**TASK STATEMENT**: Please write what comes next in the Havana memoir below, starting right after its last sentence.
## start PASSAGE PROVIDED
Havana Is Still Colourful In My Dreams
Even if its current reality is sadly far more black-and-white

Every now and again, I allow myself to dream of Havana.
I don’t do it often as it makes me sad. My decade in Havana (2012–2021) was lived in such colour; it makes the memories more vivid somehow.
I remember taking the elevator down the five stories to leave our apartment building. Often, we’d meet neighbours on the way and chat to them a little. Perhaps, we’d see the caretaker by the front entrance and my husband would always stop for a chat.
Cubans are never in too much of a hurry to chat; time is abundant.
I notice this more now we live elsewhere.
Outside of Cuba, time is money. Time is less elastic.
In my dreams, I stroll down to the Malecon to catch the sea breeze and get some exercise.
Before having my baby, I liked to go running on the famous seafront Malecon, but it wasn’t as idyllic as it sounds. Running from my neighbourhood of Vedado, you could see views of Central Havana as it swept around the bay, but mostly you had to watch the pavement up ahead, so full of potholes as to make running pretty hazardous.
On days of wind and some sea spray, you’d have to choose between running for a dangerous moment on this high-speed urban highway across the city, or get drenched as waves came breaking over the sea wall.
It was common to see foreigners staying in the seafront hotels going to the Malecon for photos and then whooping with delight or distress as they realised how high and powerful the waves could be.


Playing The Foreigner Card
With the heat beating down outside, the lobbies of Havana’s five-star hotels were a relief, and sometimes a refuge for me to escape the harsh realities of Cuban daily life.
My husband, an Afro-Cuban, had rarely entered these places.
## end PASSAGE PROVIDED
## start GIVEN DATA
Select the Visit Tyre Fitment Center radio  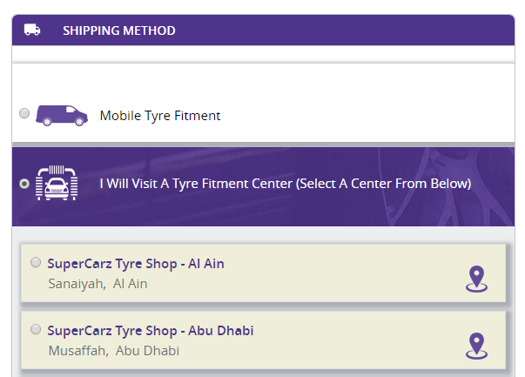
## end GIVEN DATA
**ANSWER TO THIS PROBLEM**:
They were palaces designed to please international tourists, and Cubans could not afford the prices. Black Cubans, particularly, suffered most from these policies as their colour always led to a presumption they were Cuban and therefore a non-hotel guest.
Until 2008, Cubans were not allowed in Cuba’s tourist hotels at all, but even after that, they could expect to be treated with some discrimination.
I lived a life somewhere between being a tourist and married to a local.
I had enormous privilege in Cuba compared to my Cuban family and friends. I could move around as I pleased, sneak into hotel swimming pools by acting as one of the guests, fly to Miami or Cancun when I wanted to stock up on food, clothing, electronics, and enjoy some fast wifi and a change in cuisine.
When Loren was little, I loved to take her into the Melia Hotel lobby, just minutes from our home.
As a tour leader, I’d spent many a day in there, greeting guests, giving briefings, organizing cocktails, and scheduling meetings.

But then President Trump came to power in the US and Cuba tourism began to die a death.
The president of the largest ‘democracy’ in the world, banned his own people from visiting Cuba. Group travel was banned. So were visits by cruise liners or private yachts.
I took Loren, aged 18 months, to see the last cruise leaving Havana.

My tour work dried up and I focused on being a Mum.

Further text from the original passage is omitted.